The Corner

Stolen from Solzhenitsyn?

Daily Kos and others are buzzing that John McCain’s cross-in-the-sand story is not his own, that he lifted it from a Solzhenitsyn novel. We’re supposed to be shocked that there would be a similarity between a fiction character based on real-life horrors, living in circumstances similar to a prisoner of war?

A friend e-mails:

How would they suggest a Christian communicate with another Christian in a North Vietnamese prison camp? Wear a WWJD bracelet? Put a FISH bumper sticker on his rifle? Maybe a discreet gold cross on a necklace worn inside the uniform shirt would do.

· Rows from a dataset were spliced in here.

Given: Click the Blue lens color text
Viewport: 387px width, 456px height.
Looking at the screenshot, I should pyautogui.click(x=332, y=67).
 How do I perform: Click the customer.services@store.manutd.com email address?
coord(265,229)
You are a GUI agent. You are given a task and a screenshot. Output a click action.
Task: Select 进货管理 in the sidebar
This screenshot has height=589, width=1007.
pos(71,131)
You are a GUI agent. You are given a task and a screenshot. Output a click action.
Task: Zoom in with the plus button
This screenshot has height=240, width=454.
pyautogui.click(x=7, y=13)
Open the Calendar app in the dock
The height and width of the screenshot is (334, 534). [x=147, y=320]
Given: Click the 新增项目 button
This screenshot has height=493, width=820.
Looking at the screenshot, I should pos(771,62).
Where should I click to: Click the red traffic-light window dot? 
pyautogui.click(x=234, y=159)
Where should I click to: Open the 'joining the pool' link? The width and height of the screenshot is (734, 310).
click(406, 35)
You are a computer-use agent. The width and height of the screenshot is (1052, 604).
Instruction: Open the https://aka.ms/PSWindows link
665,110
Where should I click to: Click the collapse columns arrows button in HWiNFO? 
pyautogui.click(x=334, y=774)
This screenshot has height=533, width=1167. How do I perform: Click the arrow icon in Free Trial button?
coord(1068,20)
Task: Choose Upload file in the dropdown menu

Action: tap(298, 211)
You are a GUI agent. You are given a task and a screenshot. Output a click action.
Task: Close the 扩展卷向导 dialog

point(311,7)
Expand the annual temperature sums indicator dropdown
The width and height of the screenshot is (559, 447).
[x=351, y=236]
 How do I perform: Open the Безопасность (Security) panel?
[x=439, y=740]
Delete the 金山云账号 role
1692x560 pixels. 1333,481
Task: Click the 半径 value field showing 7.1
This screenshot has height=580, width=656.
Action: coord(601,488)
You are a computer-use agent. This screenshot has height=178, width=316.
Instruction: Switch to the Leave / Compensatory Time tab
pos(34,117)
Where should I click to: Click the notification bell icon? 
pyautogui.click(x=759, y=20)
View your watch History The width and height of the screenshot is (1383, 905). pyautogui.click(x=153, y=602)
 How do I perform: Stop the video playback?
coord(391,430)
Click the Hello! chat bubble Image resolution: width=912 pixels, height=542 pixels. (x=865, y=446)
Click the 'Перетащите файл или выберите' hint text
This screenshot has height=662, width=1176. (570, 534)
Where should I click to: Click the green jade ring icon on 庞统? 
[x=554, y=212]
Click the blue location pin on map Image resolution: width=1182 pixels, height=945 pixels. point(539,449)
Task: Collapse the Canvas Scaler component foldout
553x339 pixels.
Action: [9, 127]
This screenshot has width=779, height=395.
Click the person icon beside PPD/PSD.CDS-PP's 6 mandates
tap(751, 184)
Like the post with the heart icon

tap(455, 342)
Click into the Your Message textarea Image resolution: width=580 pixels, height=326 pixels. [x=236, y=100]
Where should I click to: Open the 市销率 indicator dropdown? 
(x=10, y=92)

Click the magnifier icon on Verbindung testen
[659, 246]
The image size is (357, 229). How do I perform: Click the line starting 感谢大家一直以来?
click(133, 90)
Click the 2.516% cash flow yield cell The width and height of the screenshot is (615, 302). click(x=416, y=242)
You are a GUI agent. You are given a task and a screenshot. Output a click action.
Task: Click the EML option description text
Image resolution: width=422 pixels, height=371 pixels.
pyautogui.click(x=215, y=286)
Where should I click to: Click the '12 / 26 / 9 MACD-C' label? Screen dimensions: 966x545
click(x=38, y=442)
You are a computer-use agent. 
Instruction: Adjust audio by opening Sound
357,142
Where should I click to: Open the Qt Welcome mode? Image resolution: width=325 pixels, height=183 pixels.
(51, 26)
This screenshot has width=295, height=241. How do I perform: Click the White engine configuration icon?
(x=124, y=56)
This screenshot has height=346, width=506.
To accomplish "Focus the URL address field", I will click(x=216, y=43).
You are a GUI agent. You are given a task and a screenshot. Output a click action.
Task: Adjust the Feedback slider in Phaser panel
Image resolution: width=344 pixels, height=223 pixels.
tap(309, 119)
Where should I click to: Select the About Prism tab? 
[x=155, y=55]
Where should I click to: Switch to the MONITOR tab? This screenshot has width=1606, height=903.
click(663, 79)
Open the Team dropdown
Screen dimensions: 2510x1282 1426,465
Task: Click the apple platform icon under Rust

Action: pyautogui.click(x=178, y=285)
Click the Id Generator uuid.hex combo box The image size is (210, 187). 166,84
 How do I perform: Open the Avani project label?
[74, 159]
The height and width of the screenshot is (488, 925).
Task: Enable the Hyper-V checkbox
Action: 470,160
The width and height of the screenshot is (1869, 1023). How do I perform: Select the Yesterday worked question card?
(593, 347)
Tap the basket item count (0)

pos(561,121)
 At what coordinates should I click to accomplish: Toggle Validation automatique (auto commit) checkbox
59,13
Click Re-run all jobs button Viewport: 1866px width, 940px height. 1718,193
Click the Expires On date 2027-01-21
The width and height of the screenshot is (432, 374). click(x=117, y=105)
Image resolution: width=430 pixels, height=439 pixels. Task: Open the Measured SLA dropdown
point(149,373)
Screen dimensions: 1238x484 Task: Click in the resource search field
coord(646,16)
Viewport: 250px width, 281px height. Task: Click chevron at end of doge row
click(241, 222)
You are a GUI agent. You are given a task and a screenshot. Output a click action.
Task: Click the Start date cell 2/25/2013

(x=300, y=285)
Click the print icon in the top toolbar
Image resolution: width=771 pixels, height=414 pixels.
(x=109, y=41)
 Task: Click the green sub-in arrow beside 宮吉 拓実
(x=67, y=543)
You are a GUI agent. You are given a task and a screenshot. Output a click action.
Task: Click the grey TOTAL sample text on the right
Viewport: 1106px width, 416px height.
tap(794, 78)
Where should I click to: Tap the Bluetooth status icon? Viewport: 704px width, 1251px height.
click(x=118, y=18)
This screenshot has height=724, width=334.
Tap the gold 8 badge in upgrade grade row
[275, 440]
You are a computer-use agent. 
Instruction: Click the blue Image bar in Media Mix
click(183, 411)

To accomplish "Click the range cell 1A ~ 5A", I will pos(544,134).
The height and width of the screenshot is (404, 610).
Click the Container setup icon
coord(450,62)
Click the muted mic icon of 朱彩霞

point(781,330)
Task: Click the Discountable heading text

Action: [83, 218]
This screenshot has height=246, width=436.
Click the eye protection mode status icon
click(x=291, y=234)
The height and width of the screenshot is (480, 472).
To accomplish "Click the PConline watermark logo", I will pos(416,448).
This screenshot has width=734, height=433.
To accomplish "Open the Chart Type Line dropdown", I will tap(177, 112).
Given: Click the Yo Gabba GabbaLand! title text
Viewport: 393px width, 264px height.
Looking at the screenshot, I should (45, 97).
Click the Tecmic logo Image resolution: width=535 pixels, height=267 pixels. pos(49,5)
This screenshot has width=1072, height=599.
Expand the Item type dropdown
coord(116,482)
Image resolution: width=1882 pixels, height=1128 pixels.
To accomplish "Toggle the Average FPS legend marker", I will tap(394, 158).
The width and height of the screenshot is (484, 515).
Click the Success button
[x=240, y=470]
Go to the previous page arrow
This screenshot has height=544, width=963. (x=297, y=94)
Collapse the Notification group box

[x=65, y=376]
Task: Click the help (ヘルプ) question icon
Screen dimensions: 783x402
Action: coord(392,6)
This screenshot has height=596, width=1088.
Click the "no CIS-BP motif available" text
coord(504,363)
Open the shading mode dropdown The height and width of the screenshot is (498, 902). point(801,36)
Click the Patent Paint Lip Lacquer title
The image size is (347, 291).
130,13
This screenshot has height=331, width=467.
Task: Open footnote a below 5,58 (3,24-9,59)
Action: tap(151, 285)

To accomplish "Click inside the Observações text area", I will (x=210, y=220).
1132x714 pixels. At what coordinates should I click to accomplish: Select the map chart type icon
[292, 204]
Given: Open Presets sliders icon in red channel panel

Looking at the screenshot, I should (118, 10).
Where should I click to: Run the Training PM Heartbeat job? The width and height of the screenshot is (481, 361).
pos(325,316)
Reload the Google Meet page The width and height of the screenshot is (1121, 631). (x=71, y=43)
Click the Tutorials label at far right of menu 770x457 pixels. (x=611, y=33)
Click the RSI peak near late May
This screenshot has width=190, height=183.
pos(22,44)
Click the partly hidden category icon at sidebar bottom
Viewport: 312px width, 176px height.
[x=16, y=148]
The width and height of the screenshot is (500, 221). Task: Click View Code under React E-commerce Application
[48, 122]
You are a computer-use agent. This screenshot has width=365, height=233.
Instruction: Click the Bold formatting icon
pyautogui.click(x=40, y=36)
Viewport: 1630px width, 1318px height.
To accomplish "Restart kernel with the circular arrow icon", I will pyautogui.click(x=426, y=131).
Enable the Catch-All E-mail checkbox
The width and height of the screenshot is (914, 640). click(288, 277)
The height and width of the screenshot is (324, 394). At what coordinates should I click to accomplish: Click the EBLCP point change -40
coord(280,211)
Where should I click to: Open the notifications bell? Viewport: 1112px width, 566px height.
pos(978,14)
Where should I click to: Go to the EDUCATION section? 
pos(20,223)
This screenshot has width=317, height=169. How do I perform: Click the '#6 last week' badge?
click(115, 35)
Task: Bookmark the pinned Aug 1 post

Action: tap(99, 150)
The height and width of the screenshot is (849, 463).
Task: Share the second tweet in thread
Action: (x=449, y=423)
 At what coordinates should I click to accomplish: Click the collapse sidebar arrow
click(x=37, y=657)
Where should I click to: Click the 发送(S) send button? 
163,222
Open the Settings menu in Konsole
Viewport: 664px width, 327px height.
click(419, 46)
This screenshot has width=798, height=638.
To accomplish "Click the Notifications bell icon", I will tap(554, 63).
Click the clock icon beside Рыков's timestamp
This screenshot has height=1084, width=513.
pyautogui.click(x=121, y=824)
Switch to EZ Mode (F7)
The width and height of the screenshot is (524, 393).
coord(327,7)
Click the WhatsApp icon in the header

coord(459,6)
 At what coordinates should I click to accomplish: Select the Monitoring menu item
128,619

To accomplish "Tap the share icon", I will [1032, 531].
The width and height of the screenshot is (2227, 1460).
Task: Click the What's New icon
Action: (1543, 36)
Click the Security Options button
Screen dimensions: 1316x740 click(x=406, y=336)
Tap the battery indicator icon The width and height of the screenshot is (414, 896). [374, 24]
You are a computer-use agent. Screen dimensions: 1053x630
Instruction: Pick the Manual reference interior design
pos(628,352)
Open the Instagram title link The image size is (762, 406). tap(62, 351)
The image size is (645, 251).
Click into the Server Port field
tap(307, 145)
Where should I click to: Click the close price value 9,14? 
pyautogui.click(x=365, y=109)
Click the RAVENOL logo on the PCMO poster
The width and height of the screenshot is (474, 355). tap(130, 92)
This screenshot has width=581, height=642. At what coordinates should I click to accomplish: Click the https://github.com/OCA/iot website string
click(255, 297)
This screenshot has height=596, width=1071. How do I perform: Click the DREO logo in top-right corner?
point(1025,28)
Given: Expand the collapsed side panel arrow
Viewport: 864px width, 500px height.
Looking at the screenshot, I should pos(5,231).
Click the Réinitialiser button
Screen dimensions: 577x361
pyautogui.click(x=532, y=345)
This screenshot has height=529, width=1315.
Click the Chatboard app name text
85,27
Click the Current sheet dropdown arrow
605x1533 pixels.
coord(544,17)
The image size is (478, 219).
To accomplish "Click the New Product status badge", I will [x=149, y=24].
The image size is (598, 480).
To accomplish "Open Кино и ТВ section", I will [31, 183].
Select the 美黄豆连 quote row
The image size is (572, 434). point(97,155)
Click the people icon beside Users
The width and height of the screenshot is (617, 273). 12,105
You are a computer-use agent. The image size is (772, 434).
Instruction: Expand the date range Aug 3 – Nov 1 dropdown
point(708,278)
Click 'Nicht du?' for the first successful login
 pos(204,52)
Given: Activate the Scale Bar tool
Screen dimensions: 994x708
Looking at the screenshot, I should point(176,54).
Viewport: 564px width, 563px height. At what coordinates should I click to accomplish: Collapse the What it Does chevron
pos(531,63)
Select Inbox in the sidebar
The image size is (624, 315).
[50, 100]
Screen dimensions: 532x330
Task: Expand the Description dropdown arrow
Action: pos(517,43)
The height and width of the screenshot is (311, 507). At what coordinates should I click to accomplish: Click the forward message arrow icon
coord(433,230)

Men in prisons write in the dirt because there’s plenty of dirt around–and it can be readily wiped out.

He adds:

I used to do TV commentaries for [a local] CBS affiliate. They only allowed me to do them because of the Fairness Doctrine. I routinely opposed the outrageously pro-abortion slant of the on-air talent.

The suits were invariably polite, correct, but cold when I would show up for my allotted response time. None of the on-air talent would ever deign to meet me.

But I had a makeup lady who could whisper encouragement to me. And the cameraman would give me a thumbs up when I finished my taping.

It is always the humble people who are closer to God. He told us so in a book.